DerrickWood / kraken2

The second version of the Kraken taxonomic sequence classification system
MIT License
707 stars 271 forks source link

large discrepancy between Kraken2 and KrakenUniq counts of unique kmers #443

Open LeandroRitter opened 3 years ago

LeandroRitter commented 3 years ago

Dear Kraken2 developers,

thanks a lot for this fantastic software! I really appreciated adding the --report-minimizer-data flag (borrowed from KrakenUniq) to latest versions of Kraken2, because breadth of coverage is one of absolutely crucial validation metrics in metagenomics analysis.
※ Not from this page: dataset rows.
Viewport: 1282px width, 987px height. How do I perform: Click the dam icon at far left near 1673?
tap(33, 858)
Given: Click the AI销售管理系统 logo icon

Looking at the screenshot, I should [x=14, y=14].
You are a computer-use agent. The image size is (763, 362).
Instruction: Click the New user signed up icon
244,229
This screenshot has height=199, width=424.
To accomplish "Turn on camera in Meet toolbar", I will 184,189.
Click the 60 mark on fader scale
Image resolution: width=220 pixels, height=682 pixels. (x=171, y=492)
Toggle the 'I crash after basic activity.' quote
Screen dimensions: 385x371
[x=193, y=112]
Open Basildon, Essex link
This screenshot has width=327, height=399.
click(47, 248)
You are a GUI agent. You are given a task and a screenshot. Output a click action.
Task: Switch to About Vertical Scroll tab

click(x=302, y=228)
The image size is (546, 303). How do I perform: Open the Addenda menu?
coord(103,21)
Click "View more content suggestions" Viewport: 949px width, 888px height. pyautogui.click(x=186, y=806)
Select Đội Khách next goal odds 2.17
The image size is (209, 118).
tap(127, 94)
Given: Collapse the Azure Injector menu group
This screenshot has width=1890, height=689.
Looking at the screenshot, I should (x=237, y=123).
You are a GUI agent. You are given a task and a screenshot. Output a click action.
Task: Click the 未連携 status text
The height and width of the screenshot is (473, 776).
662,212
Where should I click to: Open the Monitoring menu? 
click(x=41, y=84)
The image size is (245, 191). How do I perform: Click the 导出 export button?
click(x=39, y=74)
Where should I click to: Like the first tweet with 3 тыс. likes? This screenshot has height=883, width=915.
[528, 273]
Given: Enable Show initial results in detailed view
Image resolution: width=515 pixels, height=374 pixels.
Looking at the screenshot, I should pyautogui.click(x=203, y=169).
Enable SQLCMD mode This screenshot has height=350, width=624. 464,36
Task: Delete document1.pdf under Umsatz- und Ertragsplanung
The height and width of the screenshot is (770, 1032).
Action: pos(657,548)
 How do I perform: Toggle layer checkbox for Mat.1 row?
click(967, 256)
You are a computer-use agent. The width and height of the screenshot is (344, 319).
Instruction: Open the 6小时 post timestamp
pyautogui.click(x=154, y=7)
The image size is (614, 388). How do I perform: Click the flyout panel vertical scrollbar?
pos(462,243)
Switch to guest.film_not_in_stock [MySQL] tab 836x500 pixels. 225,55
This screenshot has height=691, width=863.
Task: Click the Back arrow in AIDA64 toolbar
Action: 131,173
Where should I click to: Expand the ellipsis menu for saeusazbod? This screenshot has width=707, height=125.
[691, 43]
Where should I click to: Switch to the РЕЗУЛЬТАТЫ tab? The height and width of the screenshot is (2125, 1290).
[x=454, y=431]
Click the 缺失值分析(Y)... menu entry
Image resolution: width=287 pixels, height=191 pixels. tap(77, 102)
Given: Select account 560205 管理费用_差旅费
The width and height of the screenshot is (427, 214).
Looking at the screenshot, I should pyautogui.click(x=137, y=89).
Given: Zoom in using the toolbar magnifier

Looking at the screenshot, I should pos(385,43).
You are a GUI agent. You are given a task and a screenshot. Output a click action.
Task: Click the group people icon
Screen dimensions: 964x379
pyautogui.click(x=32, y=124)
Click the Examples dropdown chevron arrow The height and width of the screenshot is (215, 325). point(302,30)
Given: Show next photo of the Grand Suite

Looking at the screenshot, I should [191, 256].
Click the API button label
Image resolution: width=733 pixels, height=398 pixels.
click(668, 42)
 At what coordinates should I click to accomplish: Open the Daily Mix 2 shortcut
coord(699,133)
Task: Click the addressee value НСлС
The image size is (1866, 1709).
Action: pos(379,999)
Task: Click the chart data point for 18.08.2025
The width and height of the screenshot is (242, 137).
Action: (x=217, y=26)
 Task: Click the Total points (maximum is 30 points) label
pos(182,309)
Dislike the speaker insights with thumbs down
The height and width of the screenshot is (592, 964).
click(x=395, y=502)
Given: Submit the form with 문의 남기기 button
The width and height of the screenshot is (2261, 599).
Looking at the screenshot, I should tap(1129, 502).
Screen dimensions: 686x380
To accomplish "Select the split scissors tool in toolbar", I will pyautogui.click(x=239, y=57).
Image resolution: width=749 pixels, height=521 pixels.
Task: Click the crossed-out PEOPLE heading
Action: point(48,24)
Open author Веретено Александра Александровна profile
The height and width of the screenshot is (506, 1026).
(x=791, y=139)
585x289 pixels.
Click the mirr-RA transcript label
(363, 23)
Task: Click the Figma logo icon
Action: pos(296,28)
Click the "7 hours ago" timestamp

I have been using KrakenUniq a lot with the threshold (suggested by KrakenUniq authors) kmers=1000 for filtering out false positive hits. This threshold worked very well in several projects and never showed obvious failures to my experience. However, I noticed a huge discrepancy between the "number of unique kmers" reported by KrakenUniq and the "number of distinct minimizers" reported by Kraken2 in the 5th column of report. I.e. not only the threshold "number of distinct minimizers"=1000 applied to Kraken2 output resulted in many false-positive hits, but also (according to my testing) for majority of microbes Kraken2 overestimates the # of unique kmers compared to KrakenUniq, but still for quite many microbes Kraken2 underestimates the # of unique kmers compared to KrakenUniq. So I could not figure out a simple conversion rule of breadth of coverage metrics from KrakenUniq to Kraken2.

The question I would like to ask is whether you have any recommendations on what threshold for the "number of distinct minimizers" (5th column of Kraken2 output) would be appropriate for removing false-positives? I would also appreciate your comments on the comparison of breadth of coverage metrics between KraenUniq and Kraken2, and whether you have an idea about what would be the reason for such a large discrepancy in breadth of coverage metrics. Thanks!

Best, Nikolay


Nikolay Oskolkov, PhD Bioinformatician, SciLifeLab Bioinformatics Long-term Support (WABI) www.nbis.se

Biology Department, Lund University Sölvegatan 35 , 22362 Lund

Phone: 0761463349 E-mail: nikolay.oskolkov@scilifelab.se


YiJessePi commented 2 years ago

Hey Nikolay, Do you have any input on that?

higaredavm commented 1 year ago

@LeandroRitter hi, did you receive or have any update about your question?. Im also trying to filter out false-positives using 5 column of kraken2 output

douglasadamoski commented 1 year ago

Dear all, I apologize for revisiting this topic, but I believe it's pertinent. In the Krakenuniq paper, two distinct thresholds are discussed: one relates to k-mer/per million reads (e.g., "We observed that the optimal thresholds increased by approximately 2000 unique k-mers for every 1 million reads"), and the other is a straightforward read-kmer threshold (e.g., "A read count threshold of 10 and a unique k-mer count threshold of 1000 significantly reduced background identifications"). However, the sample tables provided don't seem to include the first metric (k-mer per million reads).

Combining both data points might offer a more comprehensive evaluation of the datasets.